Oday Kamal has over five years of experience in the food domain. His work has encompassed food advocacy, academic research and cooking. He is the founder of the Youth Food movement in Australia which is bringing together young Australians that desire a different and more sustainable food future. In 2011, he was recruited by the American University in Cairo to create a new food education program in the aftermath of the Arabic spring. Oday was a coop scholar at the University of Sydney graduating with honors for his thesis on the association of financial information and food security in Australia, he will be pursuing his masters at Oxford University in late 2012.

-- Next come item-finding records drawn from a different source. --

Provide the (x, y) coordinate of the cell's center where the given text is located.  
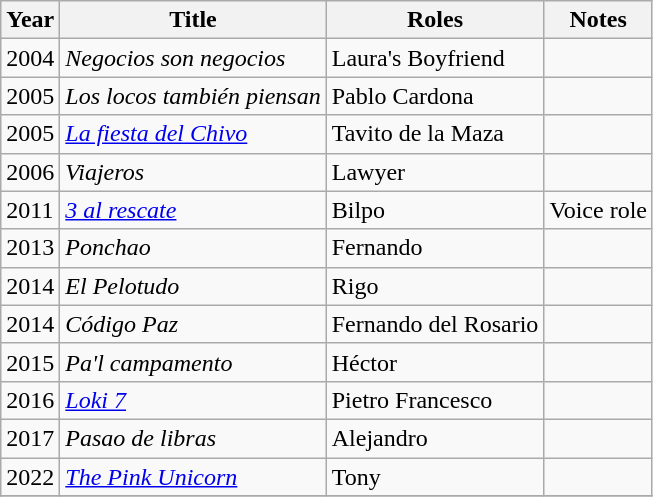
2016 (30, 400)
2022 (30, 477)
Loki 7 (193, 400)
2017 (30, 438)
3 al rescate (193, 210)
Pasao de libras (193, 438)
Fernando del Rosario (435, 324)
Pietro Francesco (435, 400)
Héctor (435, 362)
Fernando (435, 248)
2011 (30, 210)
Alejandro (435, 438)
Pa'l campamento (193, 362)
Voice role (598, 210)
The Pink Unicorn (193, 477)
El Pelotudo (193, 286)
Código Paz (193, 324)
Rigo (435, 286)
Year (30, 20)
Tavito de la Maza (435, 134)
Ponchao (193, 248)
Roles (435, 20)
Pablo Cardona (435, 96)
2013 (30, 248)
Lawyer (435, 172)
2015 (30, 362)
Negocios son negocios (193, 58)
Laura's Boyfriend (435, 58)
Bilpo (435, 210)
Viajeros (193, 172)
Tony (435, 477)
Notes (598, 20)
Los locos también piensan (193, 96)
La fiesta del Chivo (193, 134)
2004 (30, 58)
Title (193, 20)
2006 (30, 172)
Extract the (x, y) coordinate from the center of the cell holding the provided text.  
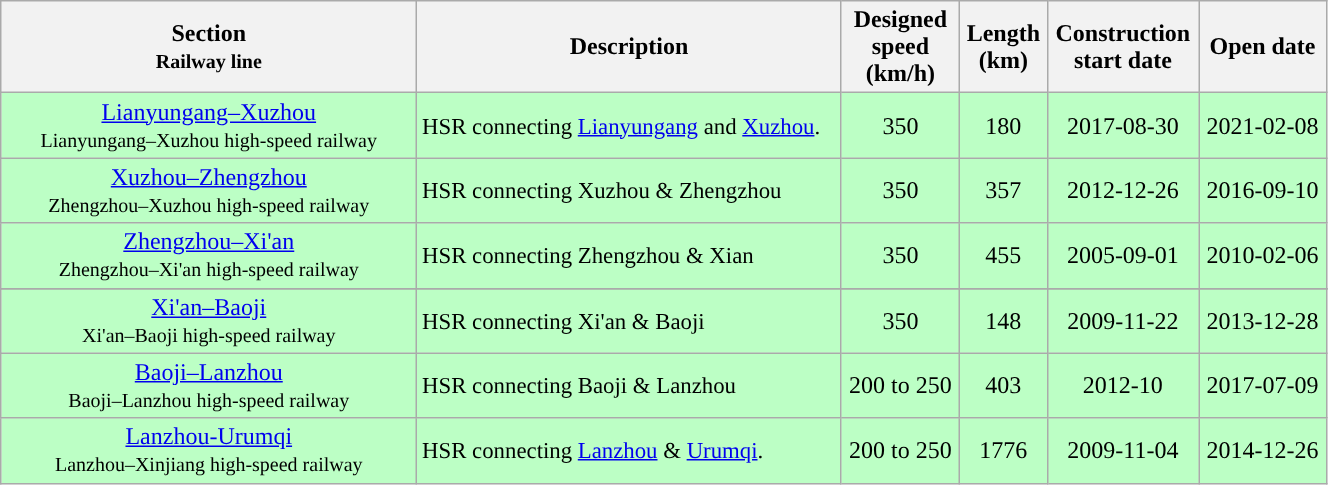
HSR connecting Xi'an & Baoji (629, 320)
2005-09-01 (1122, 256)
Description (629, 47)
Xi'an–BaojiXi'an–Baoji high-speed railway (209, 320)
2013-12-28 (1263, 320)
HSR connecting Lianyungang and Xuzhou. (629, 126)
2017-07-09 (1263, 386)
HSR connecting Baoji & Lanzhou (629, 386)
Lanzhou-Urumqi Lanzhou–Xinjiang high-speed railway (209, 450)
2012-10 (1122, 386)
Lianyungang–Xuzhou Lianyungang–Xuzhou high-speed railway (209, 126)
2009-11-04 (1122, 450)
Length (km) (1003, 47)
HSR connecting Lanzhou & Urumqi. (629, 450)
Zhengzhou–Xi'anZhengzhou–Xi'an high-speed railway (209, 256)
HSR connecting Zhengzhou & Xian (629, 256)
180 (1003, 126)
403 (1003, 386)
2016-09-10 (1263, 190)
455 (1003, 256)
2021-02-08 (1263, 126)
Open date (1263, 47)
2009-11-22 (1122, 320)
2010-02-06 (1263, 256)
2014-12-26 (1263, 450)
2017-08-30 (1122, 126)
357 (1003, 190)
1776 (1003, 450)
Section Railway line (209, 47)
Baoji–LanzhouBaoji–Lanzhou high-speed railway (209, 386)
2012-12-26 (1122, 190)
Xuzhou–ZhengzhouZhengzhou–Xuzhou high-speed railway (209, 190)
Designed speed (km/h) (900, 47)
HSR connecting Xuzhou & Zhengzhou (629, 190)
148 (1003, 320)
Construction start date (1122, 47)
Extract the [X, Y] coordinate from the center of the cell holding the provided text.  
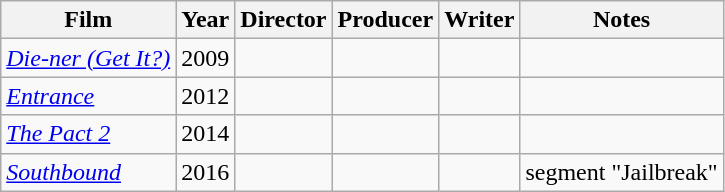
Film [88, 20]
Notes [622, 20]
Entrance [88, 96]
2012 [206, 96]
segment "Jailbreak" [622, 172]
2016 [206, 172]
Writer [480, 20]
Southbound [88, 172]
Producer [386, 20]
2009 [206, 58]
Director [284, 20]
Die-ner (Get It?) [88, 58]
The Pact 2 [88, 134]
2014 [206, 134]
Year [206, 20]
Provide the [X, Y] coordinate of the cell's center where the given text is located.  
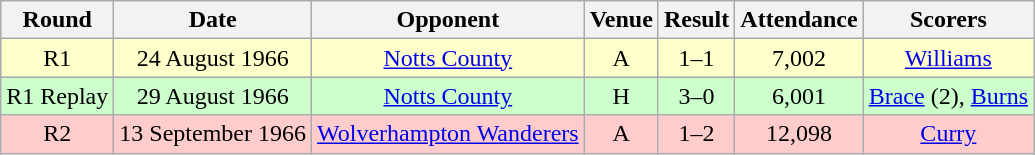
13 September 1966 [213, 134]
6,001 [799, 96]
24 August 1966 [213, 58]
7,002 [799, 58]
Williams [948, 58]
Result [696, 20]
R1 Replay [58, 96]
Attendance [799, 20]
R2 [58, 134]
Date [213, 20]
Wolverhampton Wanderers [448, 134]
29 August 1966 [213, 96]
12,098 [799, 134]
Curry [948, 134]
Round [58, 20]
1–1 [696, 58]
Scorers [948, 20]
Brace (2), Burns [948, 96]
3–0 [696, 96]
Venue [621, 20]
R1 [58, 58]
1–2 [696, 134]
H [621, 96]
Opponent [448, 20]
Return (X, Y) of the center of cell containing provided text 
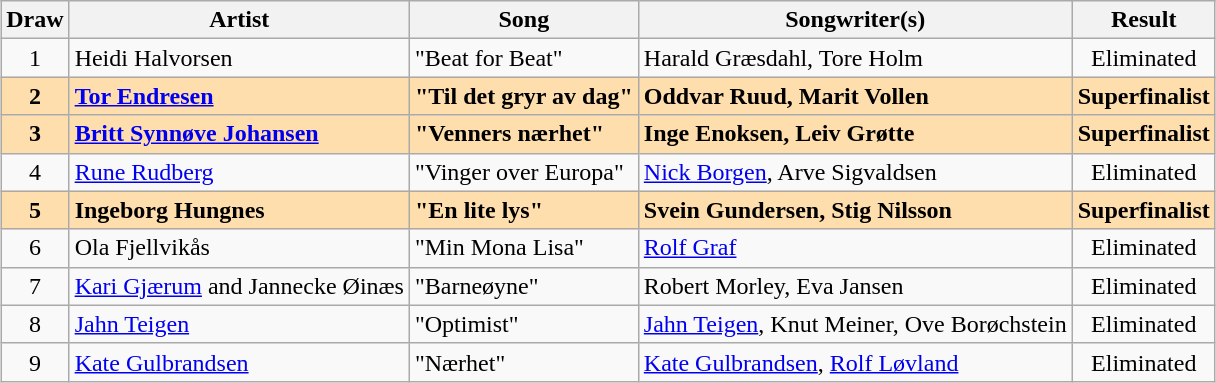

Mette Vaarst, was born 1961, Danish. First educated as a veterinarian, classical human and veterinary homoeopath and then took a master degree in Health Anthropology, and in this way worked with food and agriculture and humans in various ways over the last couple of decades. She is currently senior scientist at Aarhus University, Denmark. Works with many different aspects of organic dairy production, animal health and welfare and organic agriculture, farmer group learning and social capital building, and sees animal farming as one of the major problems in the world, because of its huge contribution to the global imbalance. She works as a volunteer in Organic Denmark and other organizations, and works primarily in Uganda with agro-ecological farming approaches, learning and development of local food systems and social networks.